On June 15, 2015, in Baker Botts L.L.P. v. ASARCO LLC,[1] the Supreme Court held that the Bankruptcy Code does not permit bankruptcy courts to award attorney fees under § 330(a) of the Bankruptcy Code to counsel or other professionals employed by the bankruptcy estate for work performed in defending a fee application, potentially giving unsecured trade creditors, and the official committees representing their interests, another avenue for extracting value and providing new retention issues for which to watch in the early stages of bankruptcy cases. At the same time, however, the decision will require official committees and their professionals to be mindful of new risks posed with respect to their fees and applications for payment under § 330(a).

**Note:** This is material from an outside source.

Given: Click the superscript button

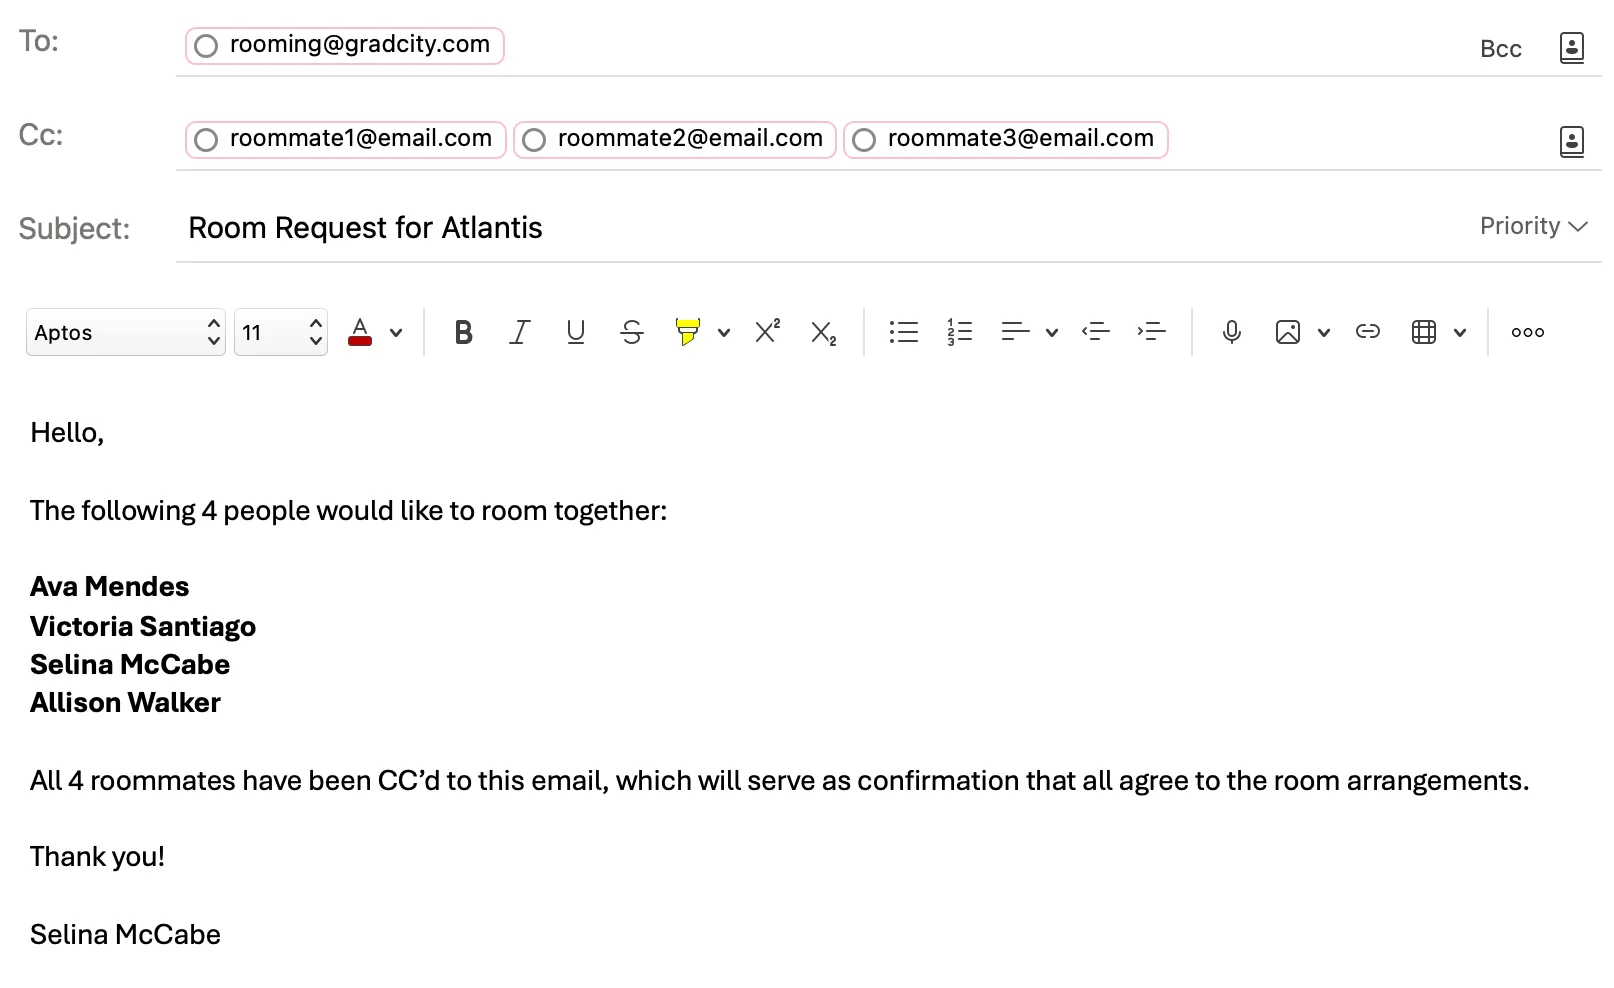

In ASARCO’s chapter 11 case, ASARCO was granted authority by the bankruptcy court to employ Baker Botts L.L.P. and Jordan, Hyden, Womble, Culbreth & Holzer, P.C., pursuant to § 327(a) of the Bankruptcy Code.[2] Upon the conclusion of ASARCO’s chapter 11 case, the two firms sought compensation for services rendered under § 330(a)(1), which grants a bankruptcy court authority to “award ... reasonable compensation for actual, necessary services rendered by” professionals hired under § 327(a) of the Bankruptcy Code.[3] Once the firms’ fee applications had been filed, ASARCO challenged the compensation sought, and after extensive discovery and a trial, ASARCO’s objections were overruled and the firms were awarded compensation, including compensation for time spent in litigation arising from ASARCO’s objection to the firms’ fees.[4]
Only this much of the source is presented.